─── PROVIDED RECORDS ───

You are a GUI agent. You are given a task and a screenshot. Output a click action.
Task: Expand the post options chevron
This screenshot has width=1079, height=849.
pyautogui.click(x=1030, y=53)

───
─── PROVIDED RECORDS ───

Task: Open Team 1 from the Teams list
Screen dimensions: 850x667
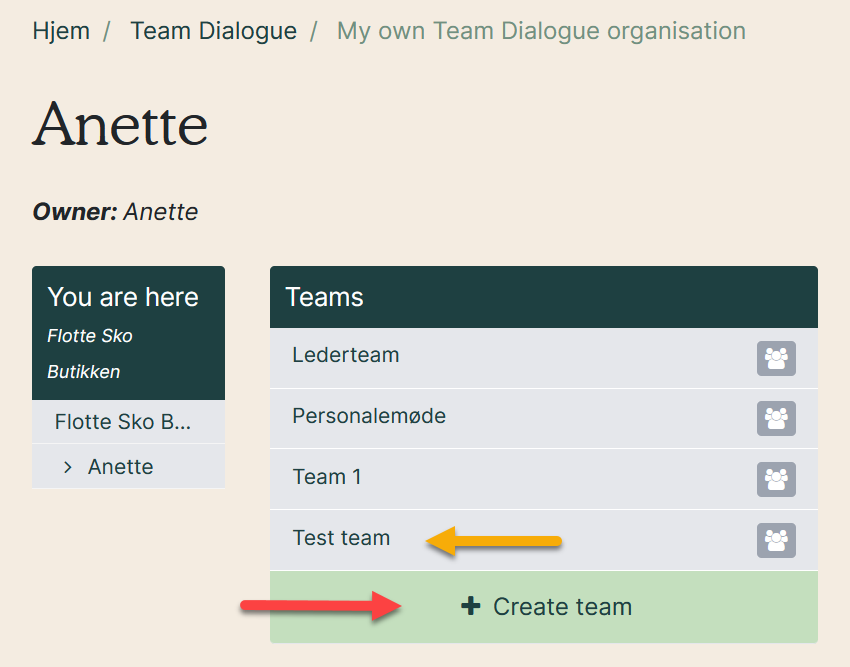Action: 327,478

───
─── PROVIDED RECORDS ───

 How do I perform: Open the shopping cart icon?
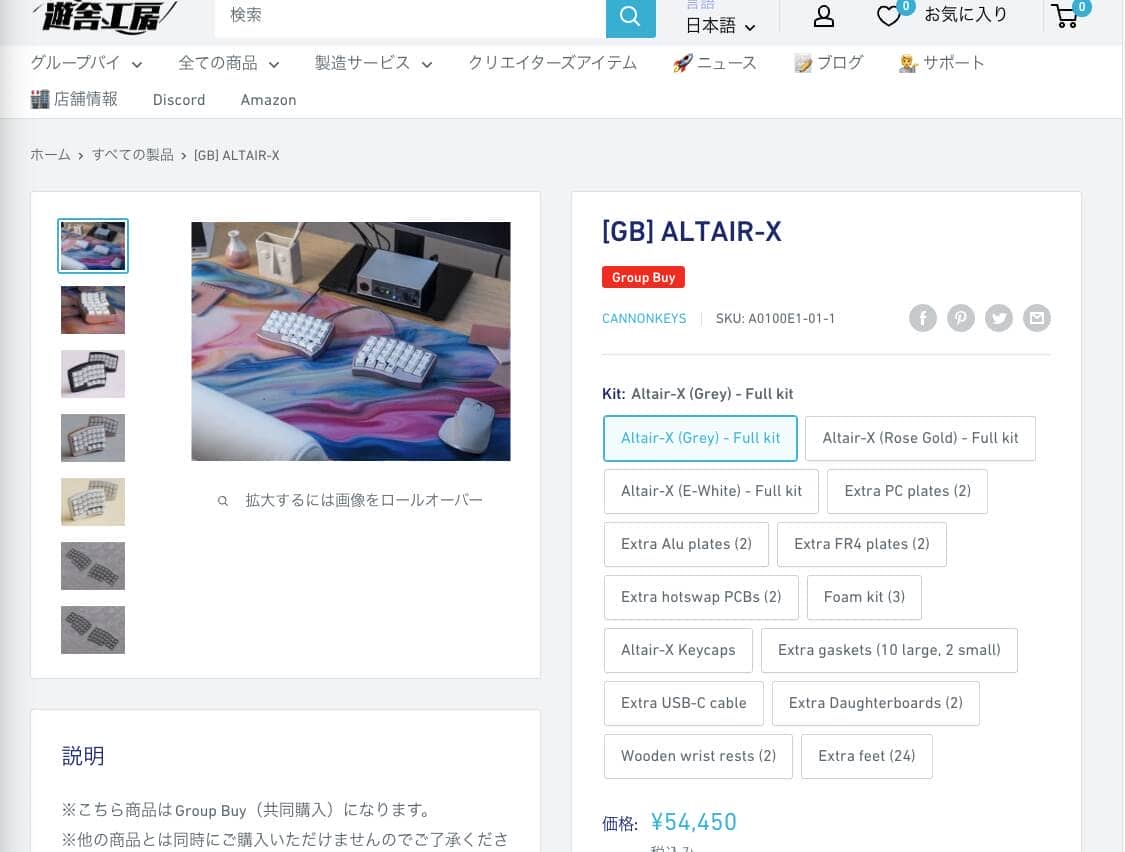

───

**PROBLEM DETAILS:**
Among the lines of the listing above, which ones contain the word "Open"? Show them.

**TASK ANSWER:**
Task: Open Team 1 from the Teams list
 How do I perform: Open the shopping cart icon?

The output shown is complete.